企業例・・・三井住友信託銀行、三菱UFJ信託銀行、みずほ信託銀行、りそな銀行
④等価交換方式
[内容] 土地所有者が土地を出資し、デベロッパーがその上に建築する建物の費用を出資、各々の出資割合に応じて土地・建物を分け合う方式。
[特徴] 資金負担がない。土地所有者がデベロッパーに土地を譲渡し、交換取得資産として建物を取得した場合、譲渡益が発生しても、その全部または一部について課税の繰延べを受けられることがある。しかし、土地の一部を手放さなければならないデメリットがある。
企業例・・・三井不動産レジデンシャル、三菱地所レジデンス、野村不動産、住友不動産、大和ハウス工業
⑤定期借地権方式
[内容] 土地に定期借地権を設定し、土地をかして地代を得る方式。
[特徴] 所有者は建設資金の負担が不要というメリットがある。しかし相続税上の底地(借地権の設定対象となっている土地)の評価が高い。

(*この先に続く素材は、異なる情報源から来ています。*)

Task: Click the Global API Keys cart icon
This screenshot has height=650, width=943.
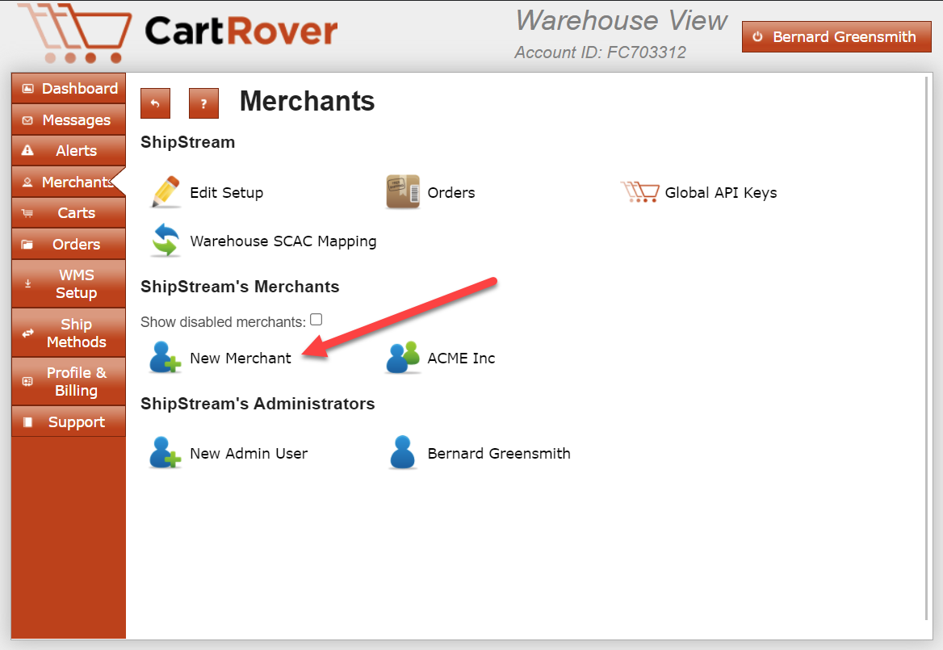Action: 639,192
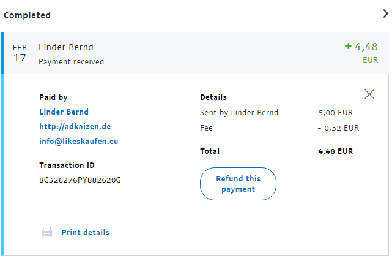
Task: Visit the http://adkaizen.de link
Action: (75, 127)
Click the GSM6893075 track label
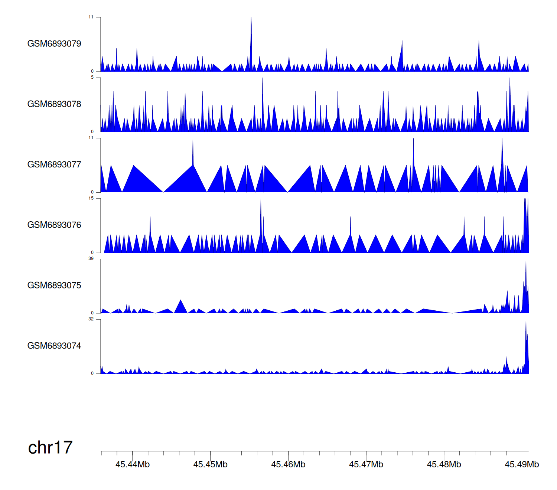This screenshot has width=557, height=490. (54, 285)
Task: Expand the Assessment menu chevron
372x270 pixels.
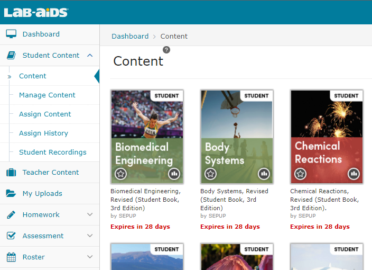Action: (x=90, y=236)
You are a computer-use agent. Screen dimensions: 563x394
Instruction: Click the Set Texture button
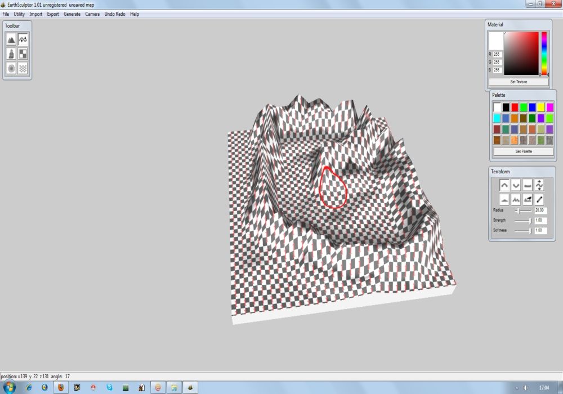coord(518,82)
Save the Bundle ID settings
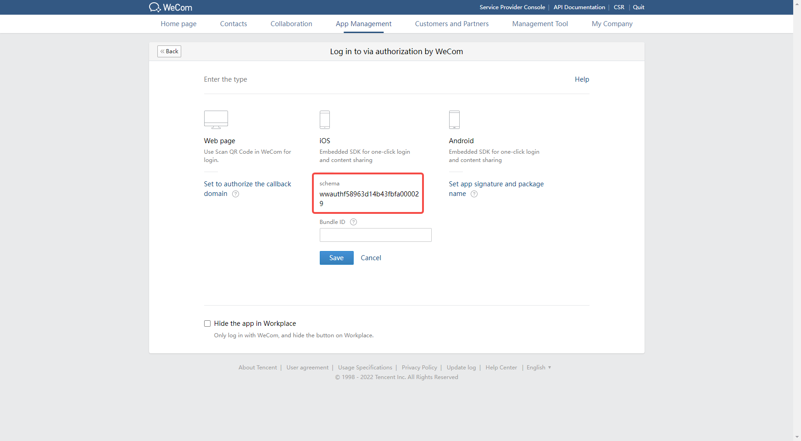The image size is (801, 441). coord(336,257)
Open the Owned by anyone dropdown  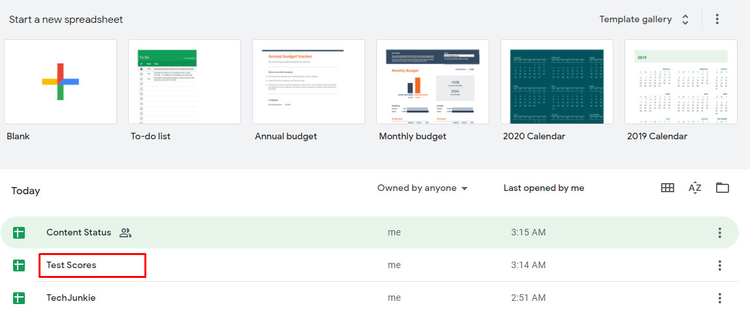[x=422, y=188]
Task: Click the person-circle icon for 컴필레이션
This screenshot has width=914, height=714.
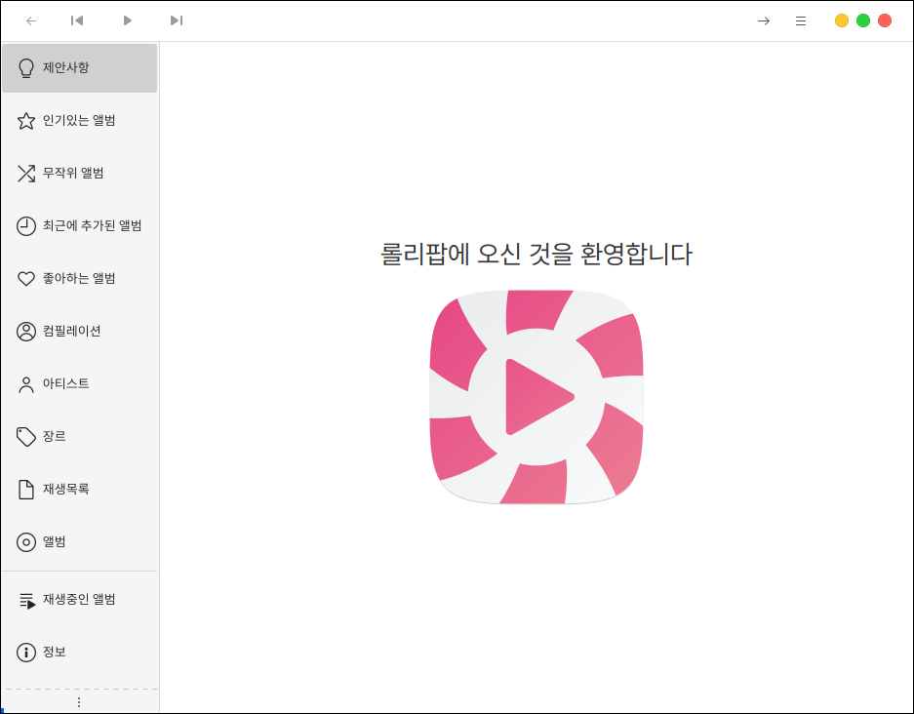Action: (26, 332)
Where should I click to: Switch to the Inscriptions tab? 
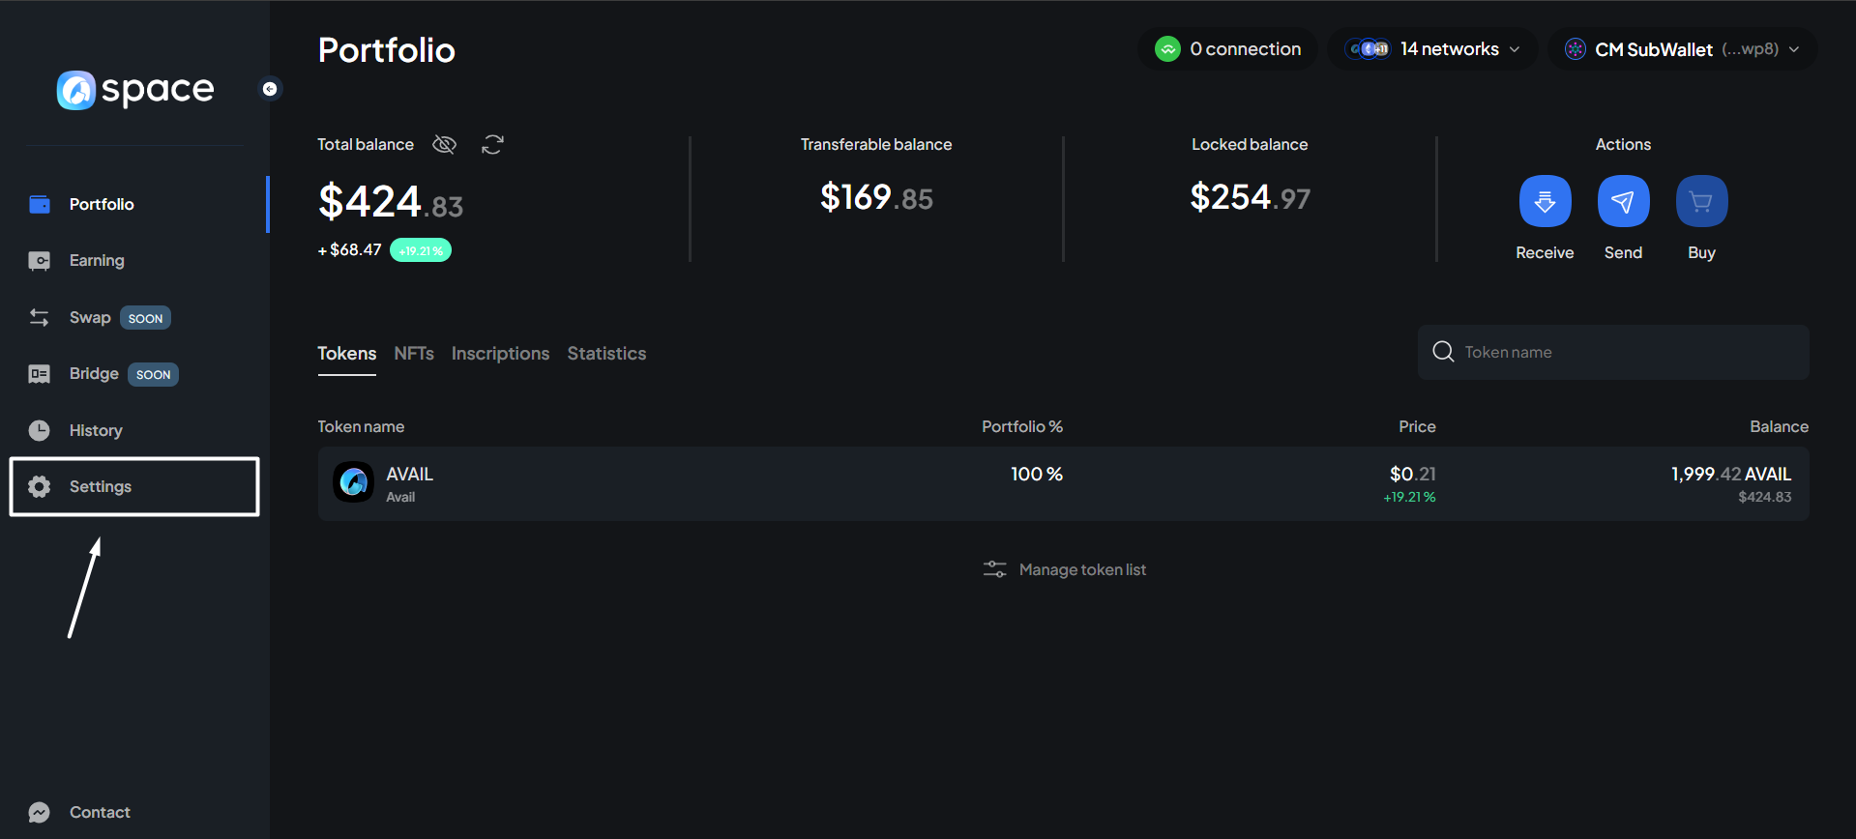tap(500, 354)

企業例・・・積水ハウス、大和ハウス、三菱地所レジデンス、三井不動産レジデンシャル、阪急阪神不動産
⑥建設協力金方式
[内容] 建物は土地所有者が建設し、その建物に、入居予定のテナント等から貸与された保証金や建設協力金を、建設資金の全部または一部に充当して建物を建設する事業方式。
[特徴] 土地所有者は、土地を保有したまま、少ない投下資本で土地の有効活用を図ることができる。しかし、賃借人(テナント等)の倒産・撤退時の処理が複雑で土地所有者のキャッシュフローがマイナスになることもある。